Il y a près de deux ans…

… que le modèle attendait de recevoir son habillage final ! Une occasion agréable — après l’activité intense sur les maisons hautes à l’architecture plus baroque mais à la mise plus sobre — de renouer avec Paris et la couleur.

Rue de la Bûcherie © 2018 Jean-Marc Plumauzille

Le modèle sera exposé à la médiathèque de Melle à l’occasion de l’exposition des « maisons imaginaires et biscornues »…

Exposition Médiathèque de Melle 2018

Maisons Très Hautes : plâtre et gesso

C’est parti, on passe à l’habillage final des maisons, utilisation de plâtre pour rectifier certains « défauts » — sans bien sûr totalement les masquer et « blanchiment » avec enduit de type gesso.

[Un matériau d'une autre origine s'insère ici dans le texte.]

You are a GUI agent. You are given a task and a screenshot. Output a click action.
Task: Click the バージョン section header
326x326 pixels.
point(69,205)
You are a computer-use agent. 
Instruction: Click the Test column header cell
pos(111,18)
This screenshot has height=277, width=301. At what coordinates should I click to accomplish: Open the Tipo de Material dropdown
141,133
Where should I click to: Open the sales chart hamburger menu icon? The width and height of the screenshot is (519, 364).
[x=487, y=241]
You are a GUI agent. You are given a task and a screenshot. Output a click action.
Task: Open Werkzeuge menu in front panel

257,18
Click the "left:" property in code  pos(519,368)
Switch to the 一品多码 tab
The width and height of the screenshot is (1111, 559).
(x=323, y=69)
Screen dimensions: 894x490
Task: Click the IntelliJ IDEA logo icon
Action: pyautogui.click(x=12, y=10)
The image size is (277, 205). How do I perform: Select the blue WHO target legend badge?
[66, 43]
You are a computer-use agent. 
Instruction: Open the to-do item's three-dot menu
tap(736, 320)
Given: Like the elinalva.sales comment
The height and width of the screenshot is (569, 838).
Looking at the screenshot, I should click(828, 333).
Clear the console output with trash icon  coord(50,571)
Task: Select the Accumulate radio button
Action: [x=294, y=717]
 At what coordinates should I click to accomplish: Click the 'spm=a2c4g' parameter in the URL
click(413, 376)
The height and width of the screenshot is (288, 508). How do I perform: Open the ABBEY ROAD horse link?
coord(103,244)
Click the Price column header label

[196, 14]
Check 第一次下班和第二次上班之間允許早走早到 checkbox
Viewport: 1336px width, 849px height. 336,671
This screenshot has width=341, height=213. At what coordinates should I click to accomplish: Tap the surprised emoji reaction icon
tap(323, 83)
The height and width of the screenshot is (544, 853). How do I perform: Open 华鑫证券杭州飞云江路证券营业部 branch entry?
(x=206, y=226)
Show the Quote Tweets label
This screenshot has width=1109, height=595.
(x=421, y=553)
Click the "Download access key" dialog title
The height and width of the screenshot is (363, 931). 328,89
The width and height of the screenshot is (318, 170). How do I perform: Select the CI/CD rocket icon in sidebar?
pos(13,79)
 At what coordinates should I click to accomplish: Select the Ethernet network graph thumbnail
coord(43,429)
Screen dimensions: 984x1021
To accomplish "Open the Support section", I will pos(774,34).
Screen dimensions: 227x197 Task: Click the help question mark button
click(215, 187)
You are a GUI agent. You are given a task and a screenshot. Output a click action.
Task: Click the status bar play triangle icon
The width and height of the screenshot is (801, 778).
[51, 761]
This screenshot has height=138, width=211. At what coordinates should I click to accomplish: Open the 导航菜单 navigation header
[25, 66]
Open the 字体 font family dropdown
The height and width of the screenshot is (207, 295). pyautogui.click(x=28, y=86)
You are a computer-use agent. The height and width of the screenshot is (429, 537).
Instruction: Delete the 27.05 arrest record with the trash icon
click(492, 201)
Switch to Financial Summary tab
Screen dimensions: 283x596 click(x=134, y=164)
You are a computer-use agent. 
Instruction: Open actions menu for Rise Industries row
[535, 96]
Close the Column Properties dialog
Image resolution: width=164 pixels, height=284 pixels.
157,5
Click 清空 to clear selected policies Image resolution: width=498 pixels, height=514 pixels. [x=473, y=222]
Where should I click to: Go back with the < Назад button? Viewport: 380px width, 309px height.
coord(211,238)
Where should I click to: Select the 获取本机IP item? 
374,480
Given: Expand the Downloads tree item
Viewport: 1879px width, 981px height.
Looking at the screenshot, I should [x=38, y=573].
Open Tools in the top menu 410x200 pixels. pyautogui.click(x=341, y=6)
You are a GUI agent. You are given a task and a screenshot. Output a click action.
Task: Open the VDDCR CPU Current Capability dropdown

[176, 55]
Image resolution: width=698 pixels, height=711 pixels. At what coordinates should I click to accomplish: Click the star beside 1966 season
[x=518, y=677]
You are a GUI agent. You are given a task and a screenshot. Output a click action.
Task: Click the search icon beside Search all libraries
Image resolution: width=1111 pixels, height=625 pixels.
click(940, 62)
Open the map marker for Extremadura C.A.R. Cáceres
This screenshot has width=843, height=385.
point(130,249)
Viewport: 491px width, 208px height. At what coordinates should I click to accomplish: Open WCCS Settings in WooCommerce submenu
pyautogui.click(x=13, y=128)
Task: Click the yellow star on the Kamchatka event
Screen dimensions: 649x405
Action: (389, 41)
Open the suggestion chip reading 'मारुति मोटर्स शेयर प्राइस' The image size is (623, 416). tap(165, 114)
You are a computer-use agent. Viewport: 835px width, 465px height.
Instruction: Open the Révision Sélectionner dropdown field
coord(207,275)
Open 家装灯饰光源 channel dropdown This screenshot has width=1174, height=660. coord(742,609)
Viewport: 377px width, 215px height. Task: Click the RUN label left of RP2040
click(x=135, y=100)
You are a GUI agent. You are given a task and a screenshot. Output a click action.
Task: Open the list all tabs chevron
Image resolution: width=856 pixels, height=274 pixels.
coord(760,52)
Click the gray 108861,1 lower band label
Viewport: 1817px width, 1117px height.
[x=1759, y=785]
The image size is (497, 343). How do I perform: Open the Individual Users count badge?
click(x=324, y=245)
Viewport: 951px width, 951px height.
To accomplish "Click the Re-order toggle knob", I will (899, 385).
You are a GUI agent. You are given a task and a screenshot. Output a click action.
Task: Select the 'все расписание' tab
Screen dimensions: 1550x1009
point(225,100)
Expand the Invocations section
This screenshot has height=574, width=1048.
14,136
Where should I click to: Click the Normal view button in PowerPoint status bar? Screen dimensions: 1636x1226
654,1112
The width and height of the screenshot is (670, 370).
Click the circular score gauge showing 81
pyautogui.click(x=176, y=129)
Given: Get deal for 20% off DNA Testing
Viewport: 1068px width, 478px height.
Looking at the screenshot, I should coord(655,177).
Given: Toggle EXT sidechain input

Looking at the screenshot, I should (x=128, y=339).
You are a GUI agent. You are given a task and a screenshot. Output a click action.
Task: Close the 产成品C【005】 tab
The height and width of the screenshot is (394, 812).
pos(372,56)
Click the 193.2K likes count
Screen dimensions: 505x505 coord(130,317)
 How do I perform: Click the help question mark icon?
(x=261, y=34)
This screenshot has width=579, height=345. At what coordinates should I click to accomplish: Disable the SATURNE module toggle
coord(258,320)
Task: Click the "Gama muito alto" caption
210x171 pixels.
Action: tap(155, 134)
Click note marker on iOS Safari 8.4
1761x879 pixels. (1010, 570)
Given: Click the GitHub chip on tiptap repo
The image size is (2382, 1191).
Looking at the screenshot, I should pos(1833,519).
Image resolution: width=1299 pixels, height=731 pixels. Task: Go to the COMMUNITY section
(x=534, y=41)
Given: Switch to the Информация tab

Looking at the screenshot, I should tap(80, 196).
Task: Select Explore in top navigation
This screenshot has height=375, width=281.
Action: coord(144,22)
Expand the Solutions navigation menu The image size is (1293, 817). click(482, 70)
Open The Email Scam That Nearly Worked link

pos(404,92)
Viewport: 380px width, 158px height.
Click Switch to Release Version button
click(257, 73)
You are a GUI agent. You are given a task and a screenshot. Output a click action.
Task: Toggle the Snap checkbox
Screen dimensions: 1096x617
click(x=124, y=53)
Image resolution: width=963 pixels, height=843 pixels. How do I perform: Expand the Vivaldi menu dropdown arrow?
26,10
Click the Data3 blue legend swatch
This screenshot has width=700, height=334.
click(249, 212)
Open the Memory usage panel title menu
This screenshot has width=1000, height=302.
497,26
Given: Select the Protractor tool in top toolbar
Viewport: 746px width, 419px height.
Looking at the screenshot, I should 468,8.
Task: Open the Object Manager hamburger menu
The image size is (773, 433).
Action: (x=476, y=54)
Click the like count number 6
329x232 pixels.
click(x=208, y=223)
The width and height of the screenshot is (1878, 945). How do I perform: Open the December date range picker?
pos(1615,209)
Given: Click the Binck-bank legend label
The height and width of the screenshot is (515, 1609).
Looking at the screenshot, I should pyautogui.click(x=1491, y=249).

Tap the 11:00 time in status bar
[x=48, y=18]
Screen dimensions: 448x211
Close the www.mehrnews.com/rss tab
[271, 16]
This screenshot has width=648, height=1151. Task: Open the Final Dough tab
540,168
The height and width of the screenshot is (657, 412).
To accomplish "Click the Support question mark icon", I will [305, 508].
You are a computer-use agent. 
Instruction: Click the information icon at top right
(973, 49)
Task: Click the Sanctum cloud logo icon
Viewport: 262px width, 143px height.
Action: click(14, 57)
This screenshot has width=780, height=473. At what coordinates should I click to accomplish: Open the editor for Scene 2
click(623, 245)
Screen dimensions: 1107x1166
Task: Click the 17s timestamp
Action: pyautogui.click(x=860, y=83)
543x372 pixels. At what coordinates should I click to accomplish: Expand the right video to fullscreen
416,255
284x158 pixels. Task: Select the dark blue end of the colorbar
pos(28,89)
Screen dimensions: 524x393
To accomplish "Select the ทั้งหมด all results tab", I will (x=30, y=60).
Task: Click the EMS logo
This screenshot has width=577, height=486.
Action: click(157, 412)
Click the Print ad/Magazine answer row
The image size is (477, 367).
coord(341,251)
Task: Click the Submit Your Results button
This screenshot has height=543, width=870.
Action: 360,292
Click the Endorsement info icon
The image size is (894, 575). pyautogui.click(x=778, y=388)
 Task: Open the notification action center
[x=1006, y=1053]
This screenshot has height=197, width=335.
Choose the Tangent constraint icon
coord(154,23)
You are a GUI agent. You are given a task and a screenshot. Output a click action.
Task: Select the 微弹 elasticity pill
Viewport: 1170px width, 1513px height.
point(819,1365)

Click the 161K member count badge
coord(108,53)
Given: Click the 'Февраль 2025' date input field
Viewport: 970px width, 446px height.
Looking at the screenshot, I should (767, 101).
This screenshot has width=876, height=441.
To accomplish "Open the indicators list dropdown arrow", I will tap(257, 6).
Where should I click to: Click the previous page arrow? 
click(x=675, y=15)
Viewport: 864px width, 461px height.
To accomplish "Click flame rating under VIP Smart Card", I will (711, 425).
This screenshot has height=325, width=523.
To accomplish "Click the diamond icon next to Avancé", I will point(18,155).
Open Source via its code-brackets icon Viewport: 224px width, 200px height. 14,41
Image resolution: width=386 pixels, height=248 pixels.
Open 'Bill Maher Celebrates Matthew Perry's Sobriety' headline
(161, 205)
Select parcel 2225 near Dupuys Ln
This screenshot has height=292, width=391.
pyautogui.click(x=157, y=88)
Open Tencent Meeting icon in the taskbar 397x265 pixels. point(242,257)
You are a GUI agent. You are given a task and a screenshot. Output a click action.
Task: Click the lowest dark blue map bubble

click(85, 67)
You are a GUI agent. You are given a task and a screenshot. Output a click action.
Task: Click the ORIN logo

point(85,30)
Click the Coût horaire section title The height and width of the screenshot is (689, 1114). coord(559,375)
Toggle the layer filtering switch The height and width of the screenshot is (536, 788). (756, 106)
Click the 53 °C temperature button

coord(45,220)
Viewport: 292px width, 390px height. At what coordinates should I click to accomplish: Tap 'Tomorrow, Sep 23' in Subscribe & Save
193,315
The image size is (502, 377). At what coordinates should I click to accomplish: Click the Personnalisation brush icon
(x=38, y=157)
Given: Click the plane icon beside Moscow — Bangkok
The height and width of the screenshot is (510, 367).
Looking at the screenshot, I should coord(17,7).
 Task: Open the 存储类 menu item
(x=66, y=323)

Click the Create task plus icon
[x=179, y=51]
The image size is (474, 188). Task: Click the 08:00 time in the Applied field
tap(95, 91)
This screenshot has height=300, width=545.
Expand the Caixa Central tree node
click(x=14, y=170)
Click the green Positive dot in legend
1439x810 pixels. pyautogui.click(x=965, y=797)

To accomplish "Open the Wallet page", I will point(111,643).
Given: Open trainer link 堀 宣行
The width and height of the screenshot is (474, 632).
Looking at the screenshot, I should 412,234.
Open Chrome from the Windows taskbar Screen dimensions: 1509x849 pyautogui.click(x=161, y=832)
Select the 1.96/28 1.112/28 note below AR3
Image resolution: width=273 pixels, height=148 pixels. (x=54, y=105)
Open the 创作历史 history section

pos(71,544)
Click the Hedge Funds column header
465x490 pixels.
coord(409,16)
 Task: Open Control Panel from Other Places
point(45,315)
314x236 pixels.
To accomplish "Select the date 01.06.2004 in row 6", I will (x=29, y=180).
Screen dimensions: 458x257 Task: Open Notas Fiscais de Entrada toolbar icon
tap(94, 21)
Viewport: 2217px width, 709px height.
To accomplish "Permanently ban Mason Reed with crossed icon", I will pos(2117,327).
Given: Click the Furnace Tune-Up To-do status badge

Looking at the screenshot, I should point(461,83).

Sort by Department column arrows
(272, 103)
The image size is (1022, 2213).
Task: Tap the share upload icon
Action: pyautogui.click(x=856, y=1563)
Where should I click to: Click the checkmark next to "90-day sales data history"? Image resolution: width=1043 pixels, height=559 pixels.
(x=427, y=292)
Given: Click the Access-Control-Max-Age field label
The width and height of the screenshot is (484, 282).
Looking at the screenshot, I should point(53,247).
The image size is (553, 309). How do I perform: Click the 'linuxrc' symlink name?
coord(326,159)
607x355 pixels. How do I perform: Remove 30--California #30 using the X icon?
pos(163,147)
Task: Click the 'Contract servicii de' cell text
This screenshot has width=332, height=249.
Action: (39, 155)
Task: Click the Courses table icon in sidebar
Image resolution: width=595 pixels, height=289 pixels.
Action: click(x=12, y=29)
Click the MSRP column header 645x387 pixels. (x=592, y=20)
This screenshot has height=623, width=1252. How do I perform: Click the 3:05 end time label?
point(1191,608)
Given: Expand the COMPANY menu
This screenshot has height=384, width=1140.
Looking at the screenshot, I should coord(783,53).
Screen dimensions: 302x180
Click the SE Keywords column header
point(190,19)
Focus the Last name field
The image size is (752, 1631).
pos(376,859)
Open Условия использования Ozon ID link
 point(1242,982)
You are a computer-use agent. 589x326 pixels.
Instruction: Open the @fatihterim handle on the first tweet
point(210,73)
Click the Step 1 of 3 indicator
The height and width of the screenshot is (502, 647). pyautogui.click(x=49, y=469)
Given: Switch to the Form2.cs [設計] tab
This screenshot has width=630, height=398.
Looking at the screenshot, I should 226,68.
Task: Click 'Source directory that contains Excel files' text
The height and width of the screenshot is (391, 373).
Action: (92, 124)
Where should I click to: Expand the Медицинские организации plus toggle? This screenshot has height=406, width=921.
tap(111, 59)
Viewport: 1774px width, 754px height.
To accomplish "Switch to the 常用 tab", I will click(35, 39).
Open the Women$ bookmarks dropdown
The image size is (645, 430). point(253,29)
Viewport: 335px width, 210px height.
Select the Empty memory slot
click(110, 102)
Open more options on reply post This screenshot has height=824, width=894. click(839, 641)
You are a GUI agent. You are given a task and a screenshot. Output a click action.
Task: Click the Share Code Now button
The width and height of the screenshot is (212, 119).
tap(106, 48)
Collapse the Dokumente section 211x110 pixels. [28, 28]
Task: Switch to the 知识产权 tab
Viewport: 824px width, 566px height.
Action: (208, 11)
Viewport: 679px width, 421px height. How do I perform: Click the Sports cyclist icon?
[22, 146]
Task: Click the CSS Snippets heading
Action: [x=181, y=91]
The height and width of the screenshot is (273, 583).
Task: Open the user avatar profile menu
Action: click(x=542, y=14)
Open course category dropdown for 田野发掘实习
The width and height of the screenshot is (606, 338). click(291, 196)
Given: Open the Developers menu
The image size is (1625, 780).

L’objectif semble atteint :

  • donner une cohérence à l’objet en « harmonisant » par l’enduit des éléments qui restaient visuellement trop disparates — cartons, allumettes, fil de fer, ficelle, etc. — dans leur matière et leurs couleurs ;
  • aller vers un aspect moins anecdotique et plus sculpté ;
  • dramatiser l’objet en favorisant le jeu de lumières et d’ombres sur les textures et les constructions.

Les objets devraient par la suite recevoir une mise en couleur, qui tiendra plus de la patine par jus colorés, histoire de « réchauffer » ce blanc un peu froid. Ce sera une étape passionnante, la touche ultime qui on l’espère donnera aux maisons leur aspect final et accompli en améliorant ce long processus de construction au lieu de finalement le saccager (!)…

L’angoisse nous paralyse !
Mais il faut quand même agir !
À suivre !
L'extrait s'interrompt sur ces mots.